Analyse
Le double discours tenu par Téhéran rend incertaine l’issue des négociations de Vienne.Par JEAN-PIERRE PERRIN
C’est à l’aune de son opacité que l’on peut en général mesurer la faiblesse du régime iranien. Force alors est de constater que, depuis le bras de fer qu’il a engagé avec l’opposition au lendemain de l’élection présidentielle du 12 juin, le pouvoir islamique a rarement été aussi peu transparent. On ne sait même pas qui gouverne à Téhéran : le président Mahmoud Ahmadinejad ou le bureau du Guide suprême, l’ayatollah Ali Khamenei. Ou encore, du moins sur les questions stratégiques, l’état-major des Pasdaran (Gardiens de la révolution), qui ne cessent de monter en puissance : ils ont ainsi commencé à mettre en coupe réglée l’économie iranienne et à subordonner à son commandement l’armée régulière du pays.

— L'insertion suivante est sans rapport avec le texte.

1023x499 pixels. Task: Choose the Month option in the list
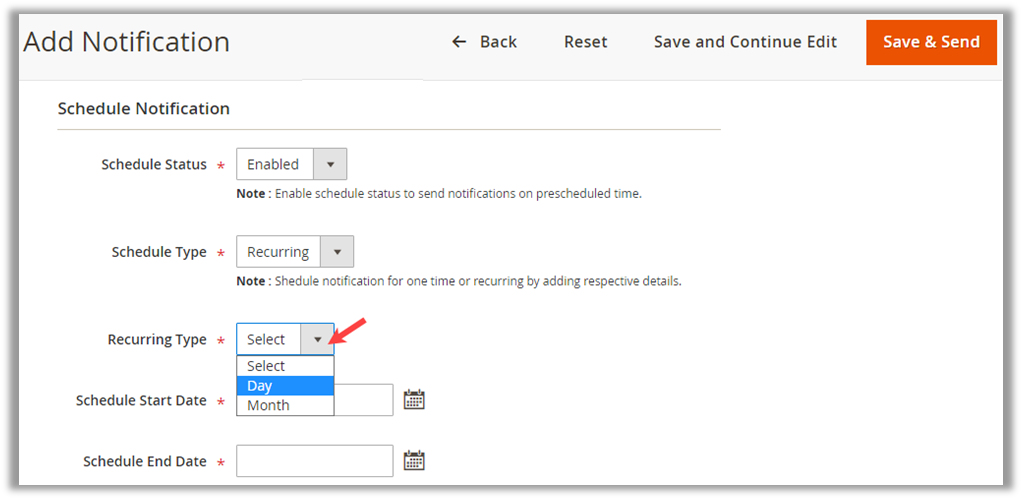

Uranium. Dans ces conditions, il est difficile d’appréhender la position iranienne dans les négociations de Vienne. Réunis sous l’égide de l’Agence internationale pour l’énergie atomique (AIEA), l’Iran et le trio Etats-Unis, Russie, France doivent aujourd’hui donner leur réponse au projet élaboré par l’Agence. Le mécanisme envisagé prévoit que Téhéran livre la plus grande partie de son stock d’uranium faiblement enrichi à la Russie, avec la France dans la position du sous-traitant, pour qu’il y soit réenrichi à 19,75% Derrière cette opération se devine la volonté du trio de tester la sincérité iranienne. D’où la question que se posent les diplomates : affaibli le régime islamique va-t-il être plutôt enclin à une certaine souplesse pour ne pas amplifier encore son isolement et devoir affronter tôt ou tard de nouvelles sanctions ? C’est ce que pense Washington, qui soutient de tout son poids le projet d’accord. Ou, au contraire, Téhéran feint-il de montrer de l’intérêt pour la proposition de l’AIEA afin de gagner du temps et, au bout du compte, la refuser ? Pendant les trois jours de négociations à Vienne, la délégation iranienne a témoigné qu’elle n’était ici que pour de la figuration et que les décisions étaient prises à Téhéran.
«Faiblesse». En fait, le régime joue toujours la carte qu’il maîtrise le mieux : l’ambiguïté. Hier, le chef des négociateurs iraniens a qualifié de «constructives» les discussions, alors que le vice-président, Mohammad Reza Bahonar, s’est prononcé contre le «projet d’accord». «C’est vrai que le régime donne l’impression d’être plus souple, mais est-il sincère ? Si l’on prend en compte leur faiblesse sur le plan intérieur, leur intérêt est de faire se prolonger les négociations, analyse Hassan Makaremi, chercheur à la Sorbonne. Il faut notamment prendre en compte une partie de la population qui ne dit rien mais qui, parce que le régime est engagé dans une phase de discussions dures avec des pays étrangers, se garde de le critiquer. Mais une fois que les négociations s’arrêteront, ces gens-là risquent de rejoindre l’opposition et donc de l’affaiblir encore.»